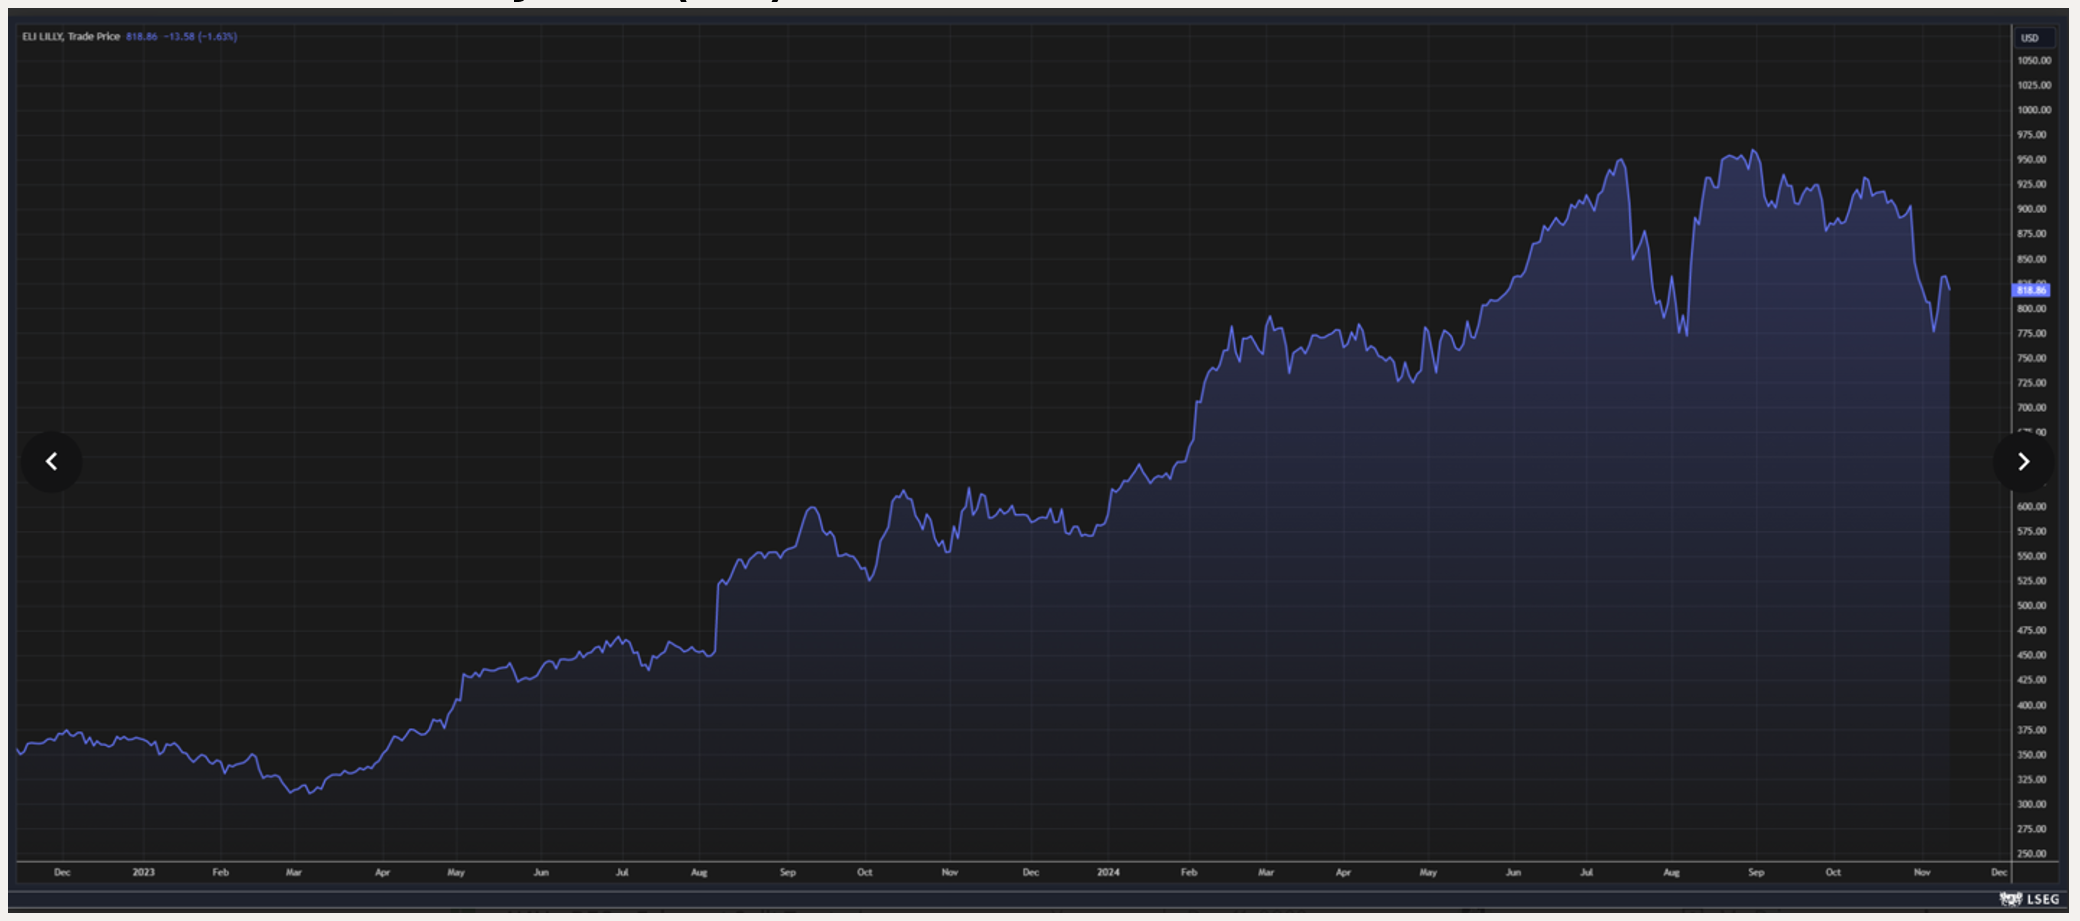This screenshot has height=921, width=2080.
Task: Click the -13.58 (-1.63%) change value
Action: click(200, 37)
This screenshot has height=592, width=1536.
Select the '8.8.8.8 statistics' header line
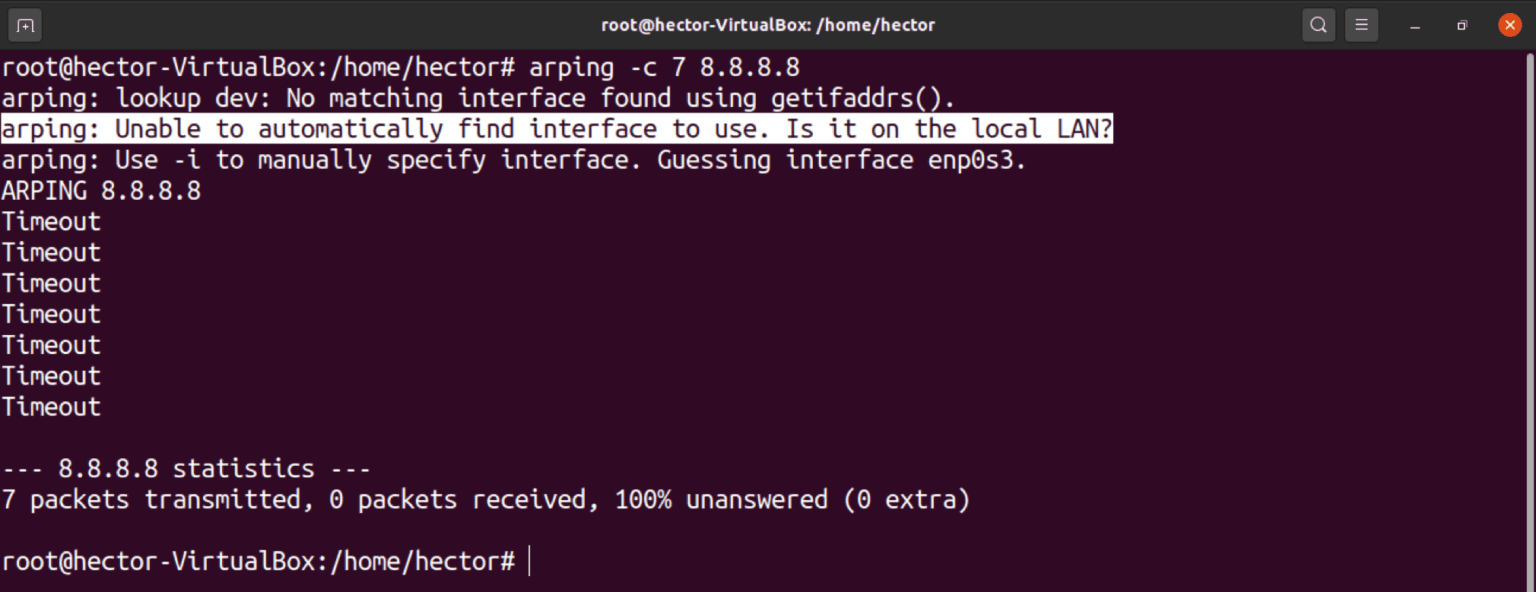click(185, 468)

» What is expected
Return nothing except the lines from the one containing "This screenshot has height=592, width=1536." through the final line of the data, copied exactly. Leave out all pictures.

» Response area
This screenshot has height=592, width=1536.
Select the '8.8.8.8 statistics' header line
click(185, 468)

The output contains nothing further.